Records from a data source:
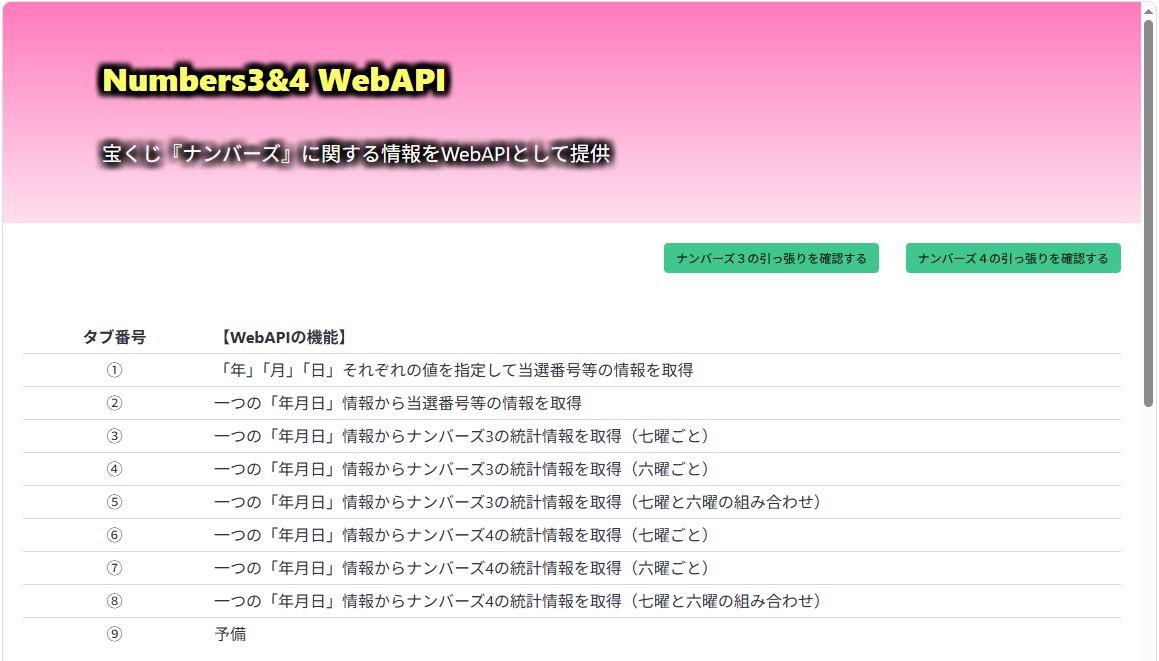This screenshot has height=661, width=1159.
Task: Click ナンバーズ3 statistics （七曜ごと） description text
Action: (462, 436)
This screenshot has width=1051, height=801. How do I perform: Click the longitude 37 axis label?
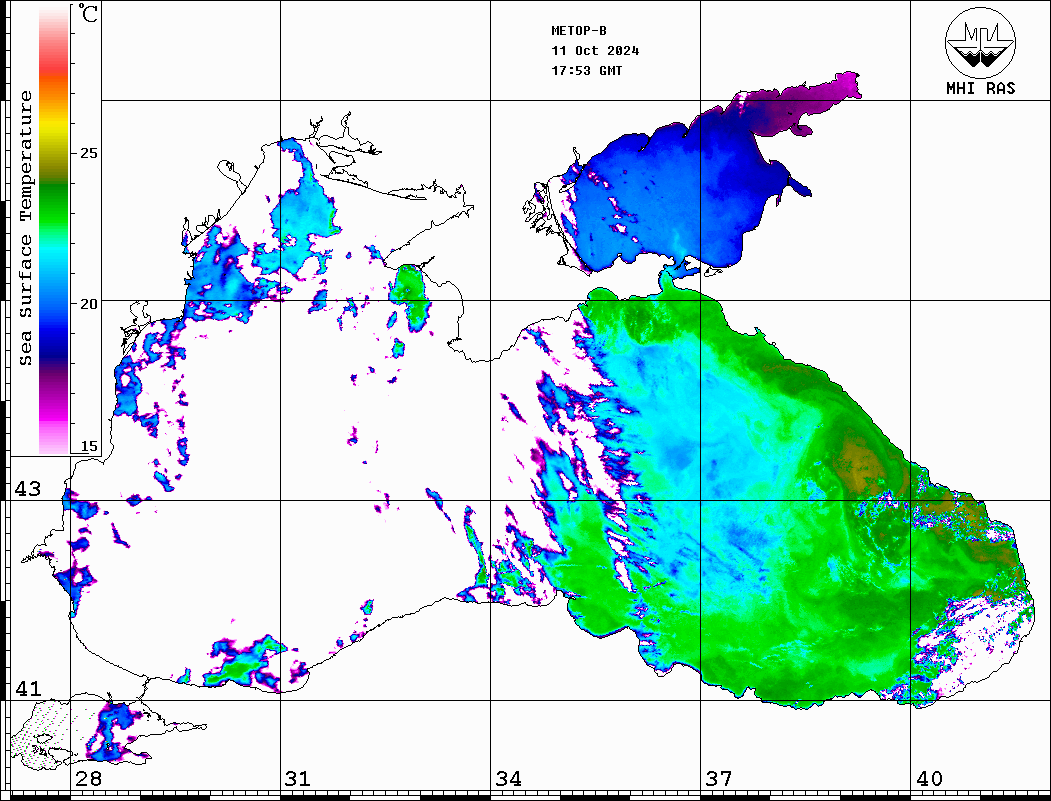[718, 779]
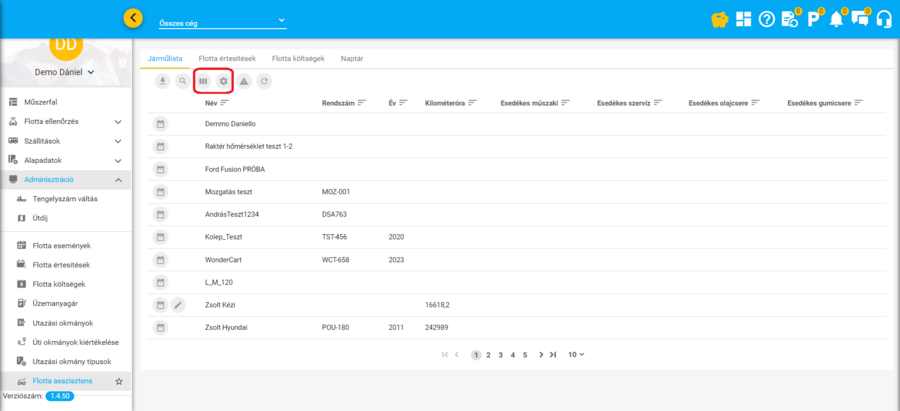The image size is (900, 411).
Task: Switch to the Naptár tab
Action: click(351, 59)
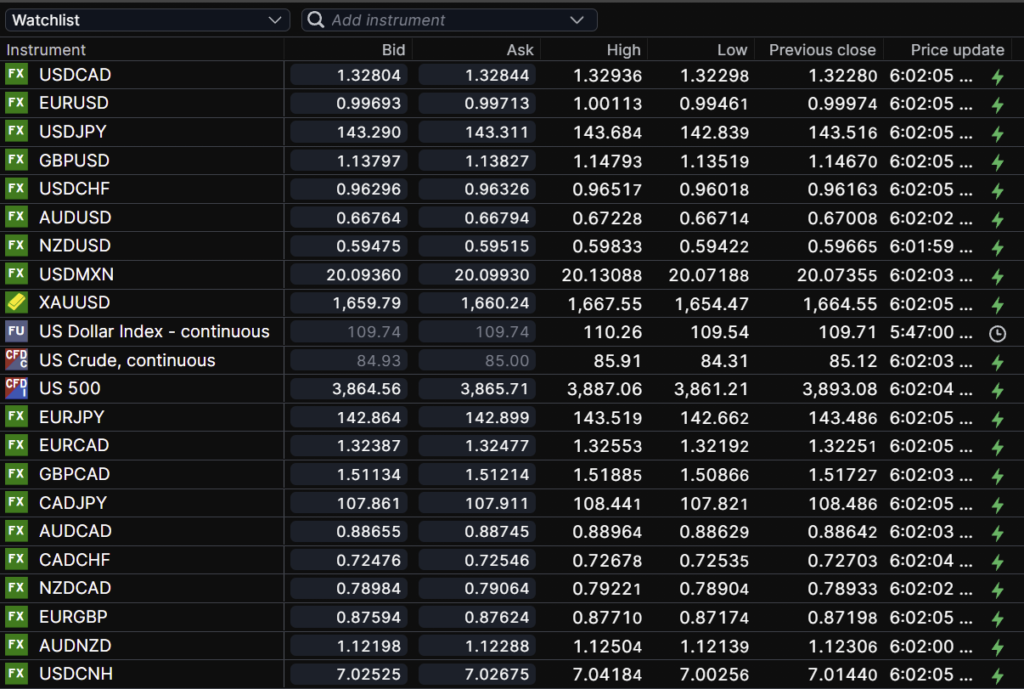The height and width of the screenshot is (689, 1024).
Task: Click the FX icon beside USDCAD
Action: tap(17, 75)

* **Exercise directions**
Transcribe exactly the lines from the one with "This screenshot has width=1051, height=801." to the last line of the records, both included, so that no picture appears in the copy.

* **Exercise solution**
This screenshot has width=1051, height=801. How do I perform: Click the longitude 37 axis label?
[718, 779]
The image size is (900, 411).
Task: Switch to the Naptár tab
Action: click(351, 59)
The height and width of the screenshot is (689, 1024).
Task: Click the FX icon beside USDCAD
Action: tap(17, 75)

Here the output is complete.